L’évangéliste Matthieu nous donne à entendre le récit de la multiplication des pains. Une phrase nous dit clairement que cet épisode de la vie de Jésus et de ses disciples nous parle aussi du sacrement de l’Eucharistie : « il prit les cinq pains et les deux poissons, et, levant les yeux au ciel, il prononça la bénédiction ; il rompit les pains, il les donna aux disciples, » Nous reconnaissons sans mal la prière que nous entendons à chaque eucharistie et qui fait mémoire des gestes et des paroles de Jésus lors de son dernier repas avec ses apôtres.
Mais dans cette multiplication de pain, ou dans la manière dont Matthieu nous la raconte, il y a d’autres allusions au sacrement.

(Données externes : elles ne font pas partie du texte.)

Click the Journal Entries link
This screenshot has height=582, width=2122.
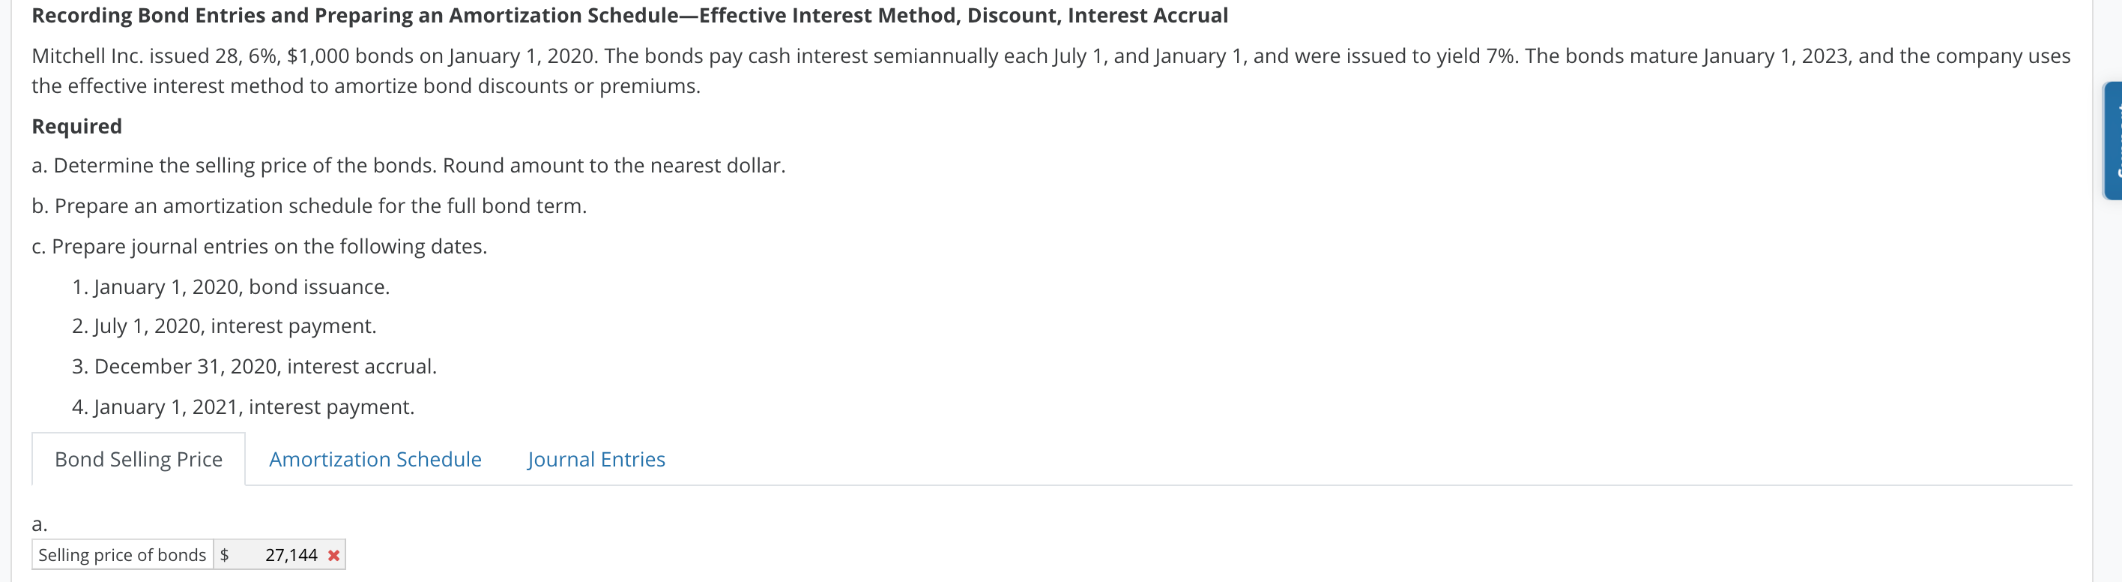597,459
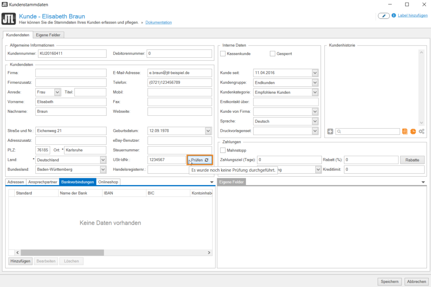Expand the Land dropdown showing Deutschland
This screenshot has height=287, width=431.
[x=103, y=160]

Jésus répond aux disciples qui lui demandent de renvoyer la foule pour qu’ils aillent s’acheter à manger, en leur disant : « Donnez-leur vous-mêmes à manger. » L’eucharistie n’est pas une table de restaurant où l’on viendrait consommer du divin, où l’on viendrait prendre sa sucrerie spirituelle pour son plaisir ou même sa bonne santé spirituelle. L’on vient à l’eucharistie en y portant toute la vie de la semaine, tous les partages vécus, les solidarités, les aides, tout l’amour donné et reçu. Ce sont nos cinq pains et deux poissons » dont Jésus nous dit « Apportez-les moi. ». Il faut que notre existence toute entière soit eucharistie, qu’elle soit don d’amour et de vie et c’est tout le sens du rituel de la présentation des offrandes qui nous invite à offrir tout cela au Seigneur pour qu’elles deviennent Corps et Sang du Christ.
Jésus donne les pains aux apôtres leur demandant de les apporter à la foule. Le prêtre n’est pas celui qui « fait » le corps du Christ, il n’est que le serviteur de la prière de la communauté, celui qui préside l’eucharistie célébrée par tous dans une communion qui doit être vécue dès le début de la célébration. Nous devons faire corps (Eglise), avant de pouvoir communier au Corps du Christ.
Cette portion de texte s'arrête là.